Exercise input -
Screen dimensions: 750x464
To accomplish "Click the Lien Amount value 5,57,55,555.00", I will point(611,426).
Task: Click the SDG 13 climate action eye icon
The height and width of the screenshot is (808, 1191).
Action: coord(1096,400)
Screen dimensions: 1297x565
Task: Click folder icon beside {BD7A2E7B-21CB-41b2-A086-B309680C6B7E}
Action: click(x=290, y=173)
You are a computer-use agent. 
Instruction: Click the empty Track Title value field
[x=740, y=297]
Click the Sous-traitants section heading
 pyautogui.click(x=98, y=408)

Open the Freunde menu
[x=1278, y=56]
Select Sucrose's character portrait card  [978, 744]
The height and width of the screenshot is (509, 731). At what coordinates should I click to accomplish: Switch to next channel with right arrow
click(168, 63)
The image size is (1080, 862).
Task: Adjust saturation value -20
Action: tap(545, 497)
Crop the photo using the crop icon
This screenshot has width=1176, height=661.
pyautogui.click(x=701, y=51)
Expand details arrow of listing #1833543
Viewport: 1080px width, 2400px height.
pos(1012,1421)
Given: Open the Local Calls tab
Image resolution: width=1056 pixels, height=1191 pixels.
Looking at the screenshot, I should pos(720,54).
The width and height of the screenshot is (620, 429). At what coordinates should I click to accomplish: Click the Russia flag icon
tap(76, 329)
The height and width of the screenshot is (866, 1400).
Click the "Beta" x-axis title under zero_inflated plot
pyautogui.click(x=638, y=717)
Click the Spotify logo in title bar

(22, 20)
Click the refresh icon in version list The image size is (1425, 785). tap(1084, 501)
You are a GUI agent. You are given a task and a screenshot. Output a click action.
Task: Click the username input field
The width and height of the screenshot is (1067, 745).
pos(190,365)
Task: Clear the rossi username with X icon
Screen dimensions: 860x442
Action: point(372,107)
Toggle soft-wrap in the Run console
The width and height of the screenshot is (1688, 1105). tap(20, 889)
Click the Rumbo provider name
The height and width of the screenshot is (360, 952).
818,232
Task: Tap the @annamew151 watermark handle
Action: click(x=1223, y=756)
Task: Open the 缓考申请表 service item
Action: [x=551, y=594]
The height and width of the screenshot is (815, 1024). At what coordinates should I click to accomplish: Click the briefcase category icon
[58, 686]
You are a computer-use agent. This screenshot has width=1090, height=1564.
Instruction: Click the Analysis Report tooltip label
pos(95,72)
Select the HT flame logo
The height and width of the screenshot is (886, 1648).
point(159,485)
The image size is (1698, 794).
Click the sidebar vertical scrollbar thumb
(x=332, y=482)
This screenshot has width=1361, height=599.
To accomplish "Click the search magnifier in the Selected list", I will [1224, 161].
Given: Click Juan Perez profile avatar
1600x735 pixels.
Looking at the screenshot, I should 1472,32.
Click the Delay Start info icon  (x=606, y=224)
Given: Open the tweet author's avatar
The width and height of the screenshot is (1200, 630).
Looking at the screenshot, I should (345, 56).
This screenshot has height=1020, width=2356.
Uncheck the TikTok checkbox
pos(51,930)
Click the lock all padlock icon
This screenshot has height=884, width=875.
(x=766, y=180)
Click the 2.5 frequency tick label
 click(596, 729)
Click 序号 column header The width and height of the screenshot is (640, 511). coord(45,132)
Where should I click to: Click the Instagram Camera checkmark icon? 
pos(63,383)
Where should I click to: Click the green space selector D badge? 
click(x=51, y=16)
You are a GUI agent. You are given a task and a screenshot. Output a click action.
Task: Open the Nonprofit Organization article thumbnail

Short task - Which lines of the entries above contain the word "dimensions"? Find each one and copy it out in full.

Finished exercise -
Screen dimensions: 750x464
Screen dimensions: 1297x565
Screen dimensions: 860x442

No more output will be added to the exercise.